Production of both hydro and nuclear projects is trickier to ramp down than coal power plants, Nainan added. During September, India’s coal plants ran at merely 51.16% of their total capacity.
The slowdown in the economy has also impacted coal demand from India’s steel plants, the second biggest consumers of the fuel in the country which are facing a deceleration in production growth.
Blip or omen?
India is often viewed as a safe harbour for coal, which is fast being abandoned by developed countries in the wake of climate change.
Apart from China, the world’s largest consumer of the fuel, growth in coal demand comes largely from India. Long-term forecasts suggest that the country’s coal consumption will steadily rise over the next decade, and perhaps even beyond. In 2018, growth in India’s coal demand had far outpaced that of other energy sources, according to data from the International Energy Agency (IEA).
State-owned miner Coal India, which produces more than 60% of all the coal consumed in the country, has for years been under pressure from the government to ramp up production to reduce dependence on coal imports and complaints of coal shortages at power stations.
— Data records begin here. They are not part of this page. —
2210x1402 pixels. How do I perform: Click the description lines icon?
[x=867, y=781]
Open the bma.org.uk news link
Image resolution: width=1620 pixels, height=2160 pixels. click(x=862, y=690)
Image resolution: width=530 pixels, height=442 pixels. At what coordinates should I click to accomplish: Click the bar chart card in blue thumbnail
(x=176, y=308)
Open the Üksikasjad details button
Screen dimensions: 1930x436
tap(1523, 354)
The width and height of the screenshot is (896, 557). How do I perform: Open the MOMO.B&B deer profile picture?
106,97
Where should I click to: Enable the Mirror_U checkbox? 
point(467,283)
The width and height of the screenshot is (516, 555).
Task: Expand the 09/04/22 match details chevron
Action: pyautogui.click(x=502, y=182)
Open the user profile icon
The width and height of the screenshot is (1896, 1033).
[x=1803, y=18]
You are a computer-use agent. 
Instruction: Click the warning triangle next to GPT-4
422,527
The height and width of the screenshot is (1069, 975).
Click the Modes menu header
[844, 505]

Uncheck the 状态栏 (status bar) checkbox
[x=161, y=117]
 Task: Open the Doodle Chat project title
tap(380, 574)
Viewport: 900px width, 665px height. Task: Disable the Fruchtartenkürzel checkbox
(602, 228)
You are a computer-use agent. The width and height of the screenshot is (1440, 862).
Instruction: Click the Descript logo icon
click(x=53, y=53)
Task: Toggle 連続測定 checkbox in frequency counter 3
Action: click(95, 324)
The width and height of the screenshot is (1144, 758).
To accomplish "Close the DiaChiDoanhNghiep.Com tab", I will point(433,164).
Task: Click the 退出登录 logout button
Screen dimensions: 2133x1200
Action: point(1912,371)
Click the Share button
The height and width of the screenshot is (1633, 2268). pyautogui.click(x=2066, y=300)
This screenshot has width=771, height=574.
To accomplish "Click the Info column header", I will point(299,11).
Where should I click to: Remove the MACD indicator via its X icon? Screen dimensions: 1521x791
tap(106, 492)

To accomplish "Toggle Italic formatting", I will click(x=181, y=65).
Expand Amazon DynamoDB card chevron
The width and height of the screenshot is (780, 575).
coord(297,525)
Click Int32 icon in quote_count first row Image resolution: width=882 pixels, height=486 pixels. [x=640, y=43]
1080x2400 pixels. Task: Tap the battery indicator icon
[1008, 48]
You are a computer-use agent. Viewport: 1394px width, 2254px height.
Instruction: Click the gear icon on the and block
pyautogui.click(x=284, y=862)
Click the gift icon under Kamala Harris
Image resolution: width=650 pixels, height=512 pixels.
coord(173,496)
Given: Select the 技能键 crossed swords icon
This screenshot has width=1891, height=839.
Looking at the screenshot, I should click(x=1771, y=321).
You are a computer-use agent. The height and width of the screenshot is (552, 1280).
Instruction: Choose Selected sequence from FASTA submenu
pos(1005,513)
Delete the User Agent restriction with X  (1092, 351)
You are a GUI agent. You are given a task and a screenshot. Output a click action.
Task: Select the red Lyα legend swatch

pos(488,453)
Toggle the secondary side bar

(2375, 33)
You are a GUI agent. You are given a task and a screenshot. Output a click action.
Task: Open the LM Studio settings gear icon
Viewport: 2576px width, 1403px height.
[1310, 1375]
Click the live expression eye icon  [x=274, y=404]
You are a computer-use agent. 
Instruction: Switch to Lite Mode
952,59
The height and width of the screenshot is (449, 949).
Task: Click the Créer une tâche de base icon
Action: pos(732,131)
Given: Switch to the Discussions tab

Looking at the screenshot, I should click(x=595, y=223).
But in the first half of this financial year, the firm mined 241 million tonnes of coal, 6% less than its production in the corresponding period last financial year.
A shortfall in Coal India’s production should have led to a rise in imports to meet the domestic demand. But imports have also been falling since September, suggesting that, at least for now, India’s appetite for the fuel is not growing as fast as expected.